We do no decide that confrontation and right of cross-examination were essential, the question reserved by the Supreme Court in Greene, for here as there that question is not reached because in any event the manner of deprivation of employment was unauthorized and in this case was otherwise unreasonable as well. Since it was unauthorized and unreasonable due process of law was lacking in both respects.
We are not concerned with truck drivers and others mentioned by my brother Danaher; none of these complains of having been deprived of his employment by governmental action. If any were to do so, we might have a question like the one we do have. Finally, I do not understand the relevance of the reference in the dissenting opinion to the authority of the Superintendent to bar a petty thief or a numbers player or a narcotic peddler, or other unfit person. But when any deprivation of liberty or property does involve such as these the courts do not withhold from them the application of the Due Process Clause. The Fifth Amendment provides that "No person shall be . . . deprived of life, liberty or property without due process of law."
DANAHER, C. J.: I concur specifically in the majority's opinion affirming the judgment in favor of M & M Restaurants, Inc. Otherwise I dissent.
To say that some officials may have abused their authority is not to deny that authority exists. This is not such a situation as was presented in Greene v. McElroy, 360 U.S. 474. The property here is owned by the Government and is part of the naval establishment. Control of access to the Naval Gun Factory has legally been vested in the Superintendent. When the public may enter and for what purposes and under what circumstances may be determined by that officer, in accordance with governing regulations. Congress has even made it a criminal offense, under some circumstances, for unauthorized personnel to be upon the premises. 18 U.S.C. § 1382 (1952).

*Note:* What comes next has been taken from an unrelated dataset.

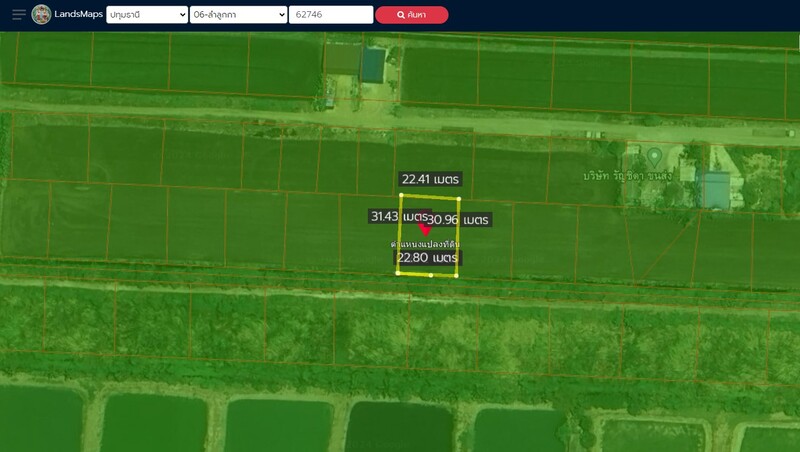
Task: Click the ตำแหน่งแปลงที่ดิน parcel position label
Action: [426, 243]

The basic principle of control by the Government of its own naval establishment is here paramount, I think. Truck drivers, plumbers, telephone operators, electricians, artisans in every walk of life, in one way or other and at one time or other may have legitimate business with a naval base, but the privilege of access is to be extended and may be continued only as those charged with maintaining the security of the Government's operation may by regulation prescribe. If some petty thief or numbers player or narcotics peddler or otherwise unfit person should insist upon continuance of a previously extended privilege of access, I think the regulations authorize the Superintendent to bar him.
I am unable to conclude that regulations under which the officials here acted were invalid or unauthorized. Particularly do I dissociate myself from the suggestion that invalidity implicitly turns upon whether, in application, provision has been made for "confrontation and cross-examination" of sources whose reports may have led to revocation of the privilege of access to the Government's enclave.